> [Input records]
* * * * * * *

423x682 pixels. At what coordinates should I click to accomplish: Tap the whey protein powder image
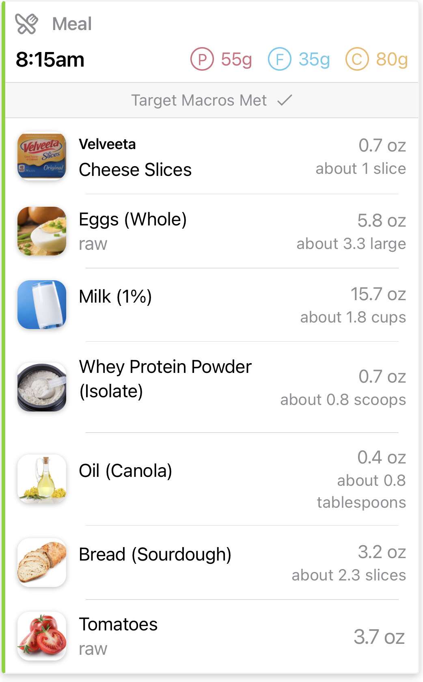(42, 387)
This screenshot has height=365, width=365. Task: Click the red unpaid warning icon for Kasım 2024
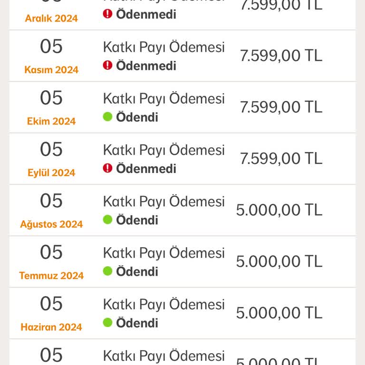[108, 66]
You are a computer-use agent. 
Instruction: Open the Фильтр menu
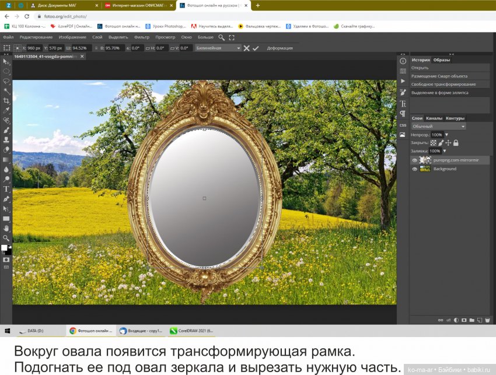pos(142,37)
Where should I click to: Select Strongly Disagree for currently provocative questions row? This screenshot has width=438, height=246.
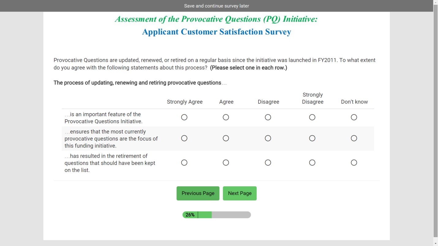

* * * * * * *

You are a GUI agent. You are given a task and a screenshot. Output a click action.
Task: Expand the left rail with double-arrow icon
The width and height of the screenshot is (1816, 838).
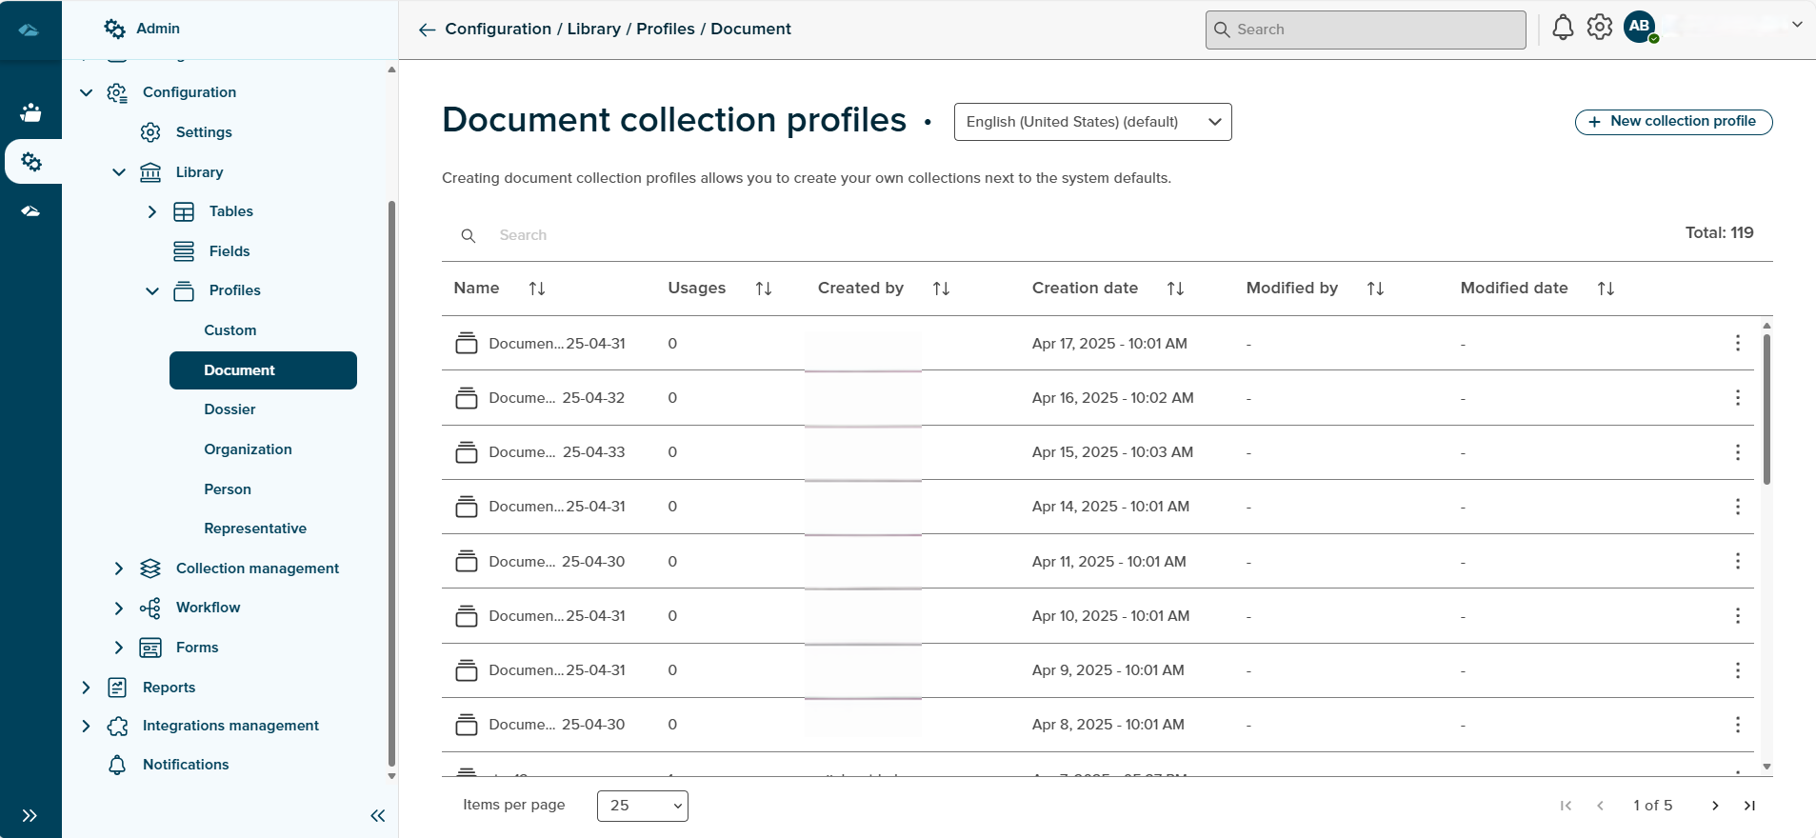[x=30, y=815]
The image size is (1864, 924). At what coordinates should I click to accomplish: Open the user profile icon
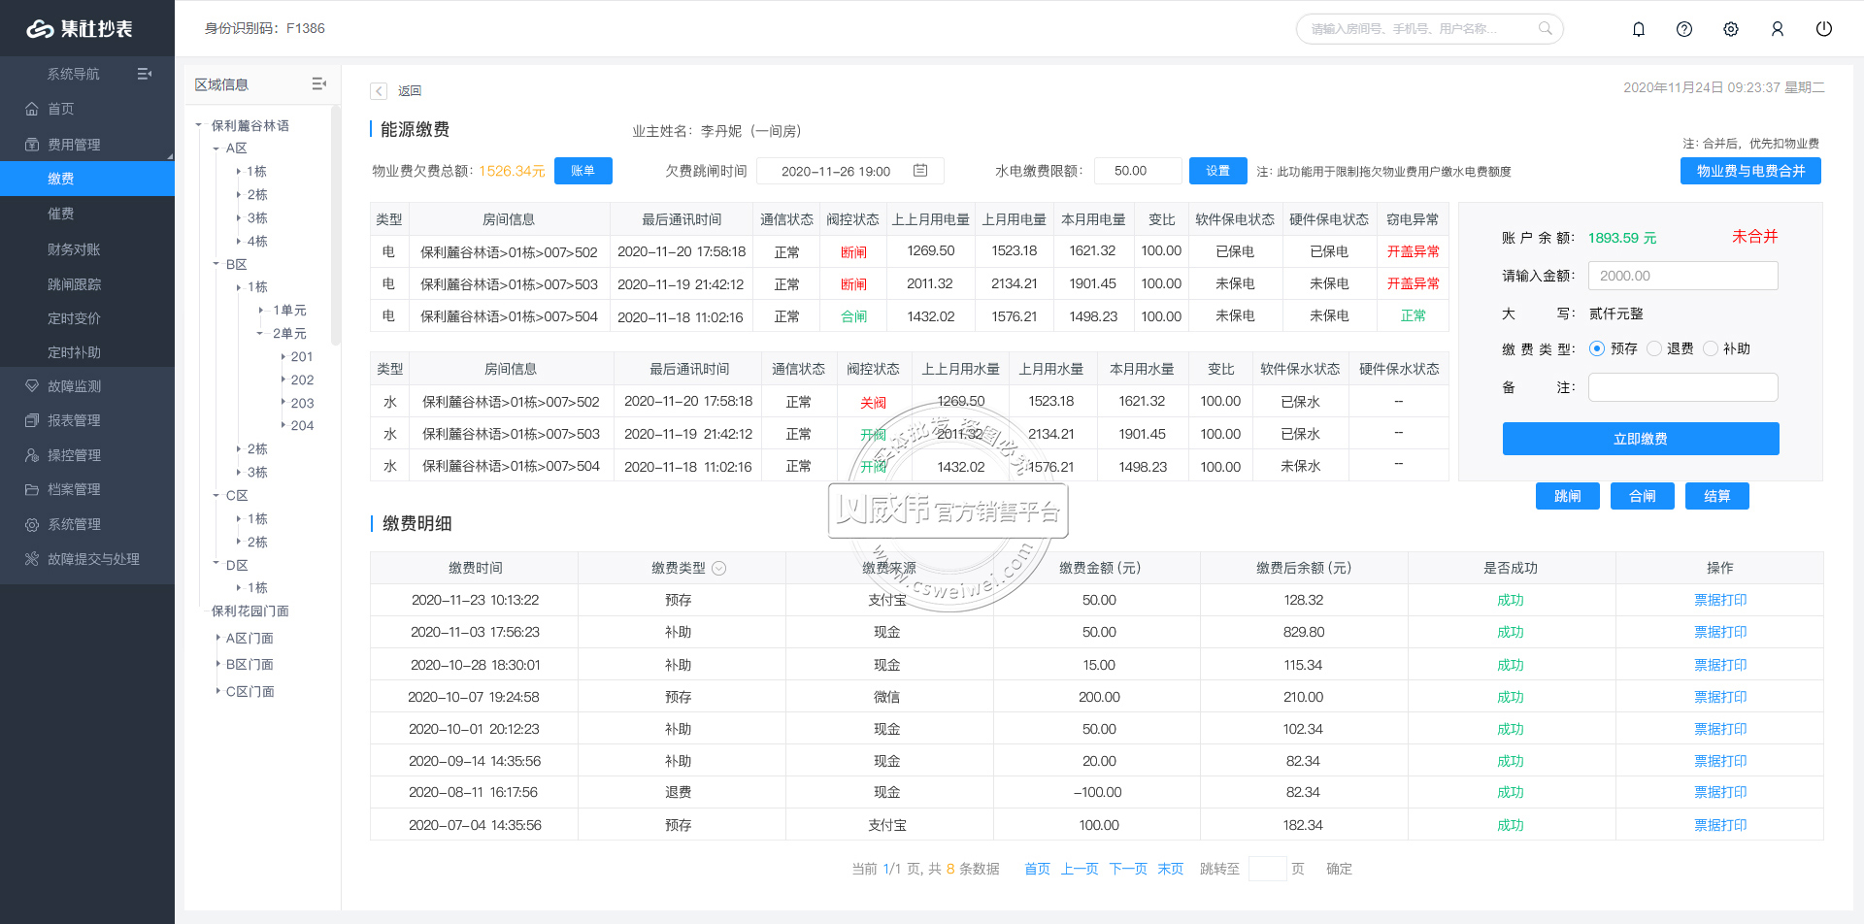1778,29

* * * * * * *

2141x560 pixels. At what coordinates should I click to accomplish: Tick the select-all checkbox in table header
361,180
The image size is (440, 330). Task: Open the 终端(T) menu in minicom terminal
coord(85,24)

* * * * * * *

> [Work task]
Print, word for word, the lines above that run from the line containing "You are a computer-use agent." to the line containing "Where should I", both included. Keep the pictures out.

> [Exercise solution]
You are a computer-use agent. 
Instruction: Open the Фильтр menu
pos(142,37)
Where should I click to: Select Strongly Disagree for currently provocative questions row? This screenshot has width=438, height=246.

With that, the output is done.